Work item:
Repeat exactly the lines of the entries below from the one with "Task: Select the gameState property row" through the one with "You are a computer-use agent. This", both ends included, and nothing else.

Records for the task START

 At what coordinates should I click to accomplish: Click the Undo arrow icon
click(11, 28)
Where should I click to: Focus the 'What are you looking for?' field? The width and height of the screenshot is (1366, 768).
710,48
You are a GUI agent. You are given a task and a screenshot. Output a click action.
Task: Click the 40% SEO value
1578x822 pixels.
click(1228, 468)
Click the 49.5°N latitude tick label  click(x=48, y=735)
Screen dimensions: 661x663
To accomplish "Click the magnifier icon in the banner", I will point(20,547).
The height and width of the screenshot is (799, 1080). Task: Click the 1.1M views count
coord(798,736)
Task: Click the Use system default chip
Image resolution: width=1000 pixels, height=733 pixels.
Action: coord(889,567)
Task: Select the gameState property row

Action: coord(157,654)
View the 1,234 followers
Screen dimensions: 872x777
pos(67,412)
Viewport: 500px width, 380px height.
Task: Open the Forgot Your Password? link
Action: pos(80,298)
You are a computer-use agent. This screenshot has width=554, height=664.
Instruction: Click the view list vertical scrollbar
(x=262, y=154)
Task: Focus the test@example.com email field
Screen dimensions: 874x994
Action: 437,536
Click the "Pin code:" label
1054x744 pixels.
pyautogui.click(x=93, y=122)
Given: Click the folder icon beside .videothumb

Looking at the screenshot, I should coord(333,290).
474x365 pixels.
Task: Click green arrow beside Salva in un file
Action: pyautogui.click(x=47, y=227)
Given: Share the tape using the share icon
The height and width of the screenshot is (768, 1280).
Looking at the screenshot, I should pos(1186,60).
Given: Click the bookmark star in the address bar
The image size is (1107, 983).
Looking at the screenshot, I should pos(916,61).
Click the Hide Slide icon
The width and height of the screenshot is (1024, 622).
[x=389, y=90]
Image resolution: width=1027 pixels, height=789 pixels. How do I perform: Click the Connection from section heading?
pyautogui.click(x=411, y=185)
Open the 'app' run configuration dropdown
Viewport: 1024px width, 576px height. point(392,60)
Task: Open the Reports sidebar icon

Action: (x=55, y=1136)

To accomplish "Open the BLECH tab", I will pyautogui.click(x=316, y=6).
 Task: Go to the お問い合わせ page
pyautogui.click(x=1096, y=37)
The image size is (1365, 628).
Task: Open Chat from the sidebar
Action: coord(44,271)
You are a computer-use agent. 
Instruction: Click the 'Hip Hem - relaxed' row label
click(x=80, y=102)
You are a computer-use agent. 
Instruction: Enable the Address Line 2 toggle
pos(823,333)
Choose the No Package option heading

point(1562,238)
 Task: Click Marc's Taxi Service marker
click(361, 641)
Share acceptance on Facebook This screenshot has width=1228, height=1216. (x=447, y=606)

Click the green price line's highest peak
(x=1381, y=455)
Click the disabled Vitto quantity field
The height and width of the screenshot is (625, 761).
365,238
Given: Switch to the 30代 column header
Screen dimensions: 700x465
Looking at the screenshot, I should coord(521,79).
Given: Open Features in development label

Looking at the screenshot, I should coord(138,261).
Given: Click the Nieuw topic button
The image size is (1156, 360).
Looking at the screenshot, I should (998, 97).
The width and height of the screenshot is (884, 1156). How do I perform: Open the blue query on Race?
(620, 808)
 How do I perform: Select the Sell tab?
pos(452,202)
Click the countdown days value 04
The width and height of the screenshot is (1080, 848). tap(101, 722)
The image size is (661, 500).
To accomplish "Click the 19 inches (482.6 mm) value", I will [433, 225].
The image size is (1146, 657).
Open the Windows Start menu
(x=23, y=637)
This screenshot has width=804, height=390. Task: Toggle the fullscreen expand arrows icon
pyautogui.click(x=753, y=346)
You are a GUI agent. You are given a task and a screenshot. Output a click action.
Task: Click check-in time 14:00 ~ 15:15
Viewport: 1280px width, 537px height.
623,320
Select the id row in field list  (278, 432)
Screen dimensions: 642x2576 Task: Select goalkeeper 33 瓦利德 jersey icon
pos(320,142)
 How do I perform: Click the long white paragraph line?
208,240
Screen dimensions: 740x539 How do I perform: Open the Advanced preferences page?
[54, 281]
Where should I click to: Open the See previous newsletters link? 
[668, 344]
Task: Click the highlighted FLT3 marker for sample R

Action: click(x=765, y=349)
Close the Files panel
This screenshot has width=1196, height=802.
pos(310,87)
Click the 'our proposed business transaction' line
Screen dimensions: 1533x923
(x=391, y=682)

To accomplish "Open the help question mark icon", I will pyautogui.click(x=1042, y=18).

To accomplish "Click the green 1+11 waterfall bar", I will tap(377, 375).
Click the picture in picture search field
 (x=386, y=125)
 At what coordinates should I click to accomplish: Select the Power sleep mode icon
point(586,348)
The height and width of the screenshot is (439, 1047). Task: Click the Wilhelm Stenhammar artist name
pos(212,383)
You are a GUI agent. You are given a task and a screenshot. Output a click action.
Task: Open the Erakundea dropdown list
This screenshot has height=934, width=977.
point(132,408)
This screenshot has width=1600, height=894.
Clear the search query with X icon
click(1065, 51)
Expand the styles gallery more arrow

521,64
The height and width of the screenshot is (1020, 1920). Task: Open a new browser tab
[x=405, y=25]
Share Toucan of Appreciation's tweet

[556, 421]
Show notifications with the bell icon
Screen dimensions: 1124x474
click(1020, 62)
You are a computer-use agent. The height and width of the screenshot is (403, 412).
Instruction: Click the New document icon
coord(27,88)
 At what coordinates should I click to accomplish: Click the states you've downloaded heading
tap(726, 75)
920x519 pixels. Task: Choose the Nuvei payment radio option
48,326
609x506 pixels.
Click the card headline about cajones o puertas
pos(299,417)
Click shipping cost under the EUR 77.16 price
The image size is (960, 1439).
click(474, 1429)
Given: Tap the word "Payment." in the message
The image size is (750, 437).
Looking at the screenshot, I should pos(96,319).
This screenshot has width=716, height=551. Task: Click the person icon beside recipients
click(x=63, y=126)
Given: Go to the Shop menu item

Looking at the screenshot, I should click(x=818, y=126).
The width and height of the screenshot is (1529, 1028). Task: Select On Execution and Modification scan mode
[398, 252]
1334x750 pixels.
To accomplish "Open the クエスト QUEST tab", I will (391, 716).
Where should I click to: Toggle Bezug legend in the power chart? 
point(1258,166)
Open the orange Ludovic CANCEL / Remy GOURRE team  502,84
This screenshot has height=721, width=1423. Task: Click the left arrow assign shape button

Records for the task END

Written solution:
Task: Select the gameState property row

Action: coord(157,654)
View the 1,234 followers
Screen dimensions: 872x777
pos(67,412)
Viewport: 500px width, 380px height.
Task: Open the Forgot Your Password? link
Action: pos(80,298)
You are a computer-use agent. This screenshot has width=554, height=664.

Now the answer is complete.